Uwierz mi jest szansa, że z tego wyjdziesz, jestem pewna! Widzisz ja mam te same objawy co ty - i nie trwają wiecznie teraz męczyłam się miesiąc i już jest lepiej, choć oczywiście nie zupełnie. To ci nie przejdzie w mgnieniu oka, musisz z tym walczyć. W moim przypadku dużo daje rozmowa i terapia. Nawet sobie nie wyobrażasz jak bardzo pomogła mi osóbka poznana właśnie na tym forum. Wiem, że jest ogromnie ciężko, ale musisz mi wierzyć, że będzie lepiej.
Biorę te same leki, które ty brałeś i widzisz u mnie ostatnio zadziałałt dopiero po 4 tygodniach. Trzeba czasu!I uważam, że źle zrobiłeś odstawiając fevarin - przynajmniej tak nagle.

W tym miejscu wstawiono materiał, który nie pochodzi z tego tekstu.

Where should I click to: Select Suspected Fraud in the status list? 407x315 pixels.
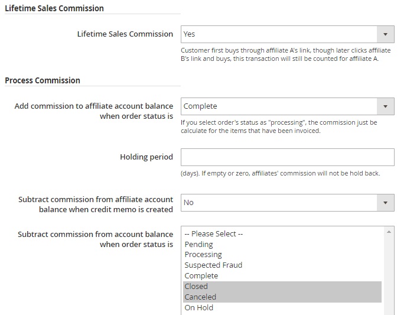coord(213,265)
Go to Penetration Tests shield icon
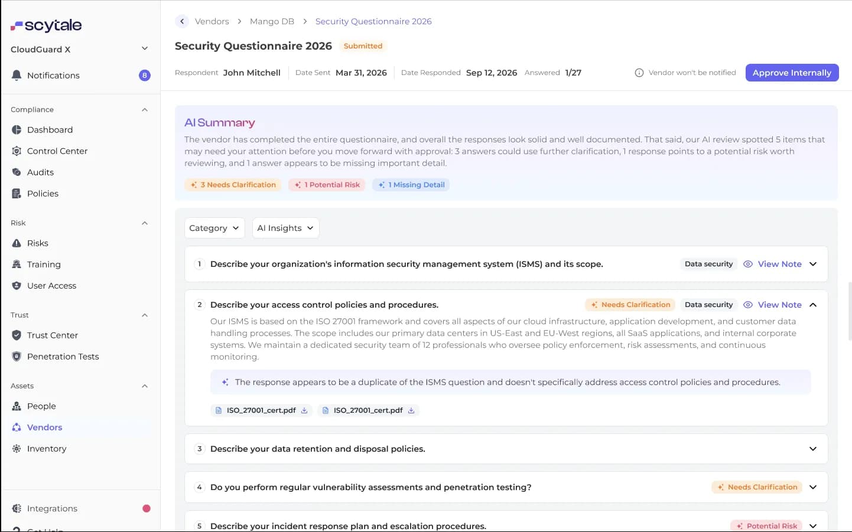 (x=17, y=357)
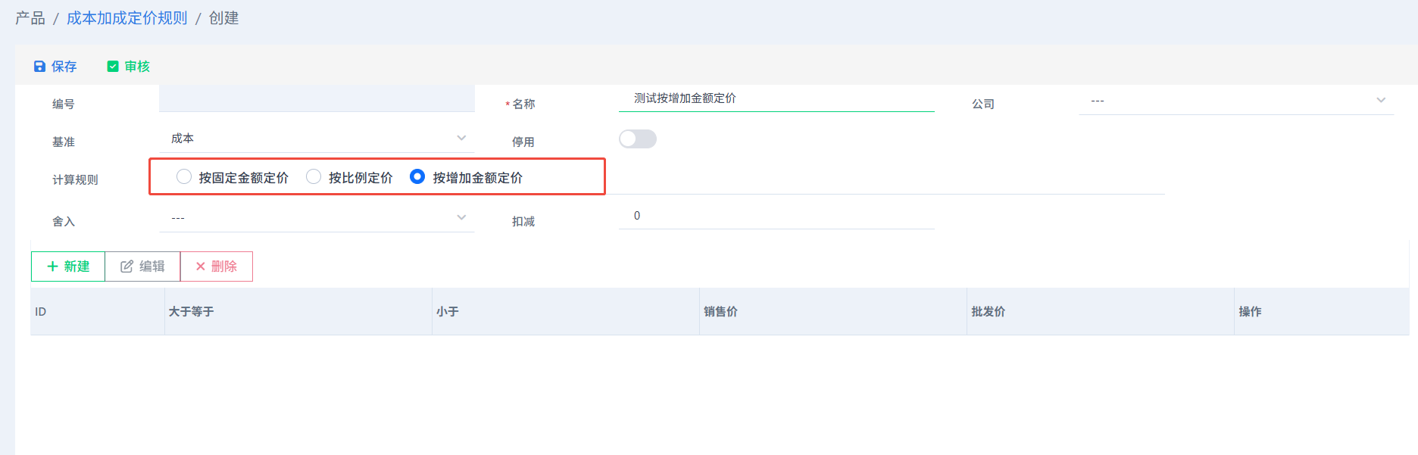Click the 编号 input field
The width and height of the screenshot is (1418, 455).
[317, 98]
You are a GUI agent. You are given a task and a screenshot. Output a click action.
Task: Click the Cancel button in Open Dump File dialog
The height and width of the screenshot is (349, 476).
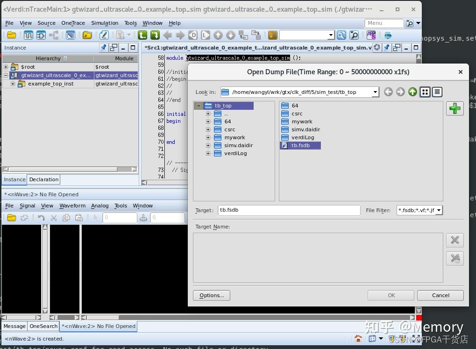[x=440, y=295]
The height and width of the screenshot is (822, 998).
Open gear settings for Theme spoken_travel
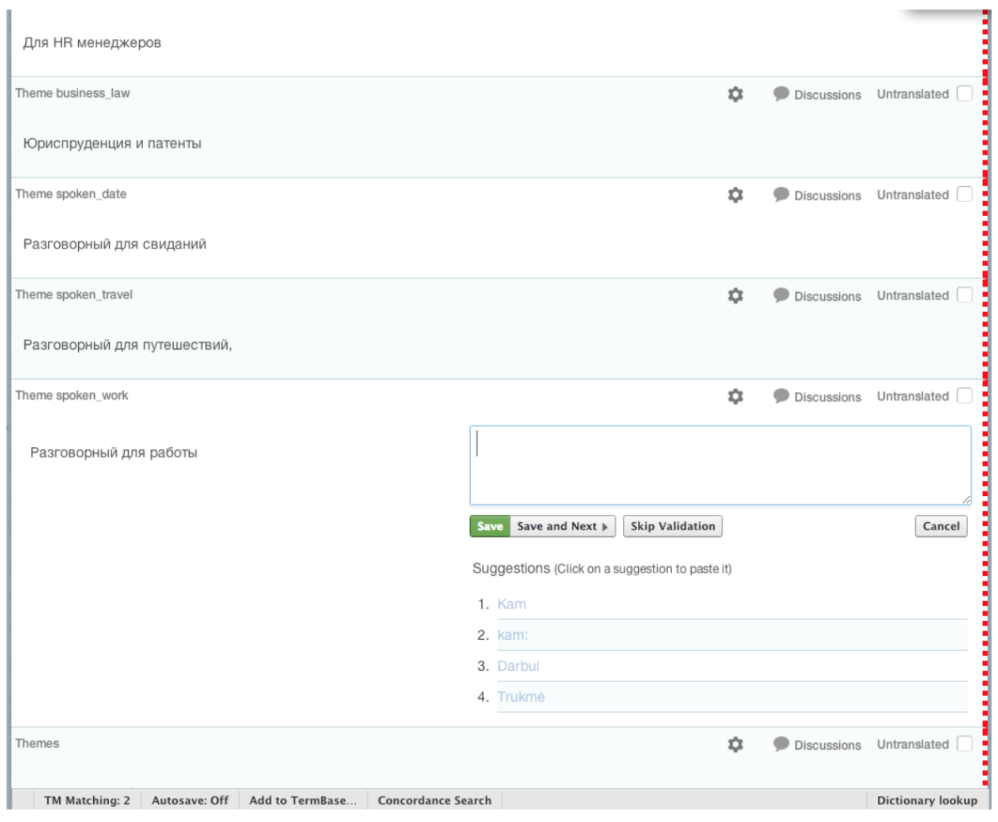[x=735, y=295]
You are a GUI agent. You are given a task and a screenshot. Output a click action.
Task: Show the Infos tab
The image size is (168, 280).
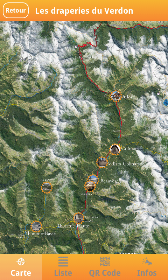coord(147,267)
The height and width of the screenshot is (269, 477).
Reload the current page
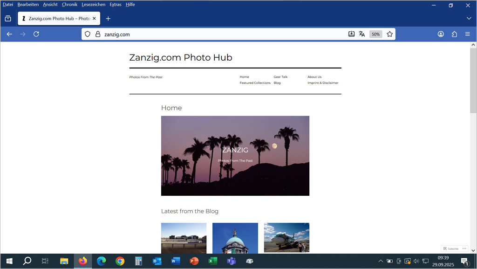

Ja również swego czasu tak zrobiłam i później naprawdę żałowałam - wpadłam w taki stan, w jakim jeszcze nie byłam. Takie nagłe odstawienie może mieć ciężkie skutki. Spytaj zresztą psychiatry - ta kobieta jest naprawdę wspaniała - podejrzewam, że leczyłam się u tej samej osoby, gdy mieszkałam w na Opolszczyźnie. Spróbuj do niej zadzwonić, spytać, zawsze możesz się udać do szpitala psychiatrii i neurologii - tam przyjmują 24 godziny na dobę. Nie poddawaj się naprawdę.
Widzisz ja robię to samo z nożami, zresztą planuje jeszcze pozbycie się ich : ) jaknarazi posługuję się tylko takim małym stołowym. I wiem, że nikomu nie zrobię krzywdy, a to tylko moje głupie myśli, które muszę oswoić. Trzymaj się i nie poddawaj.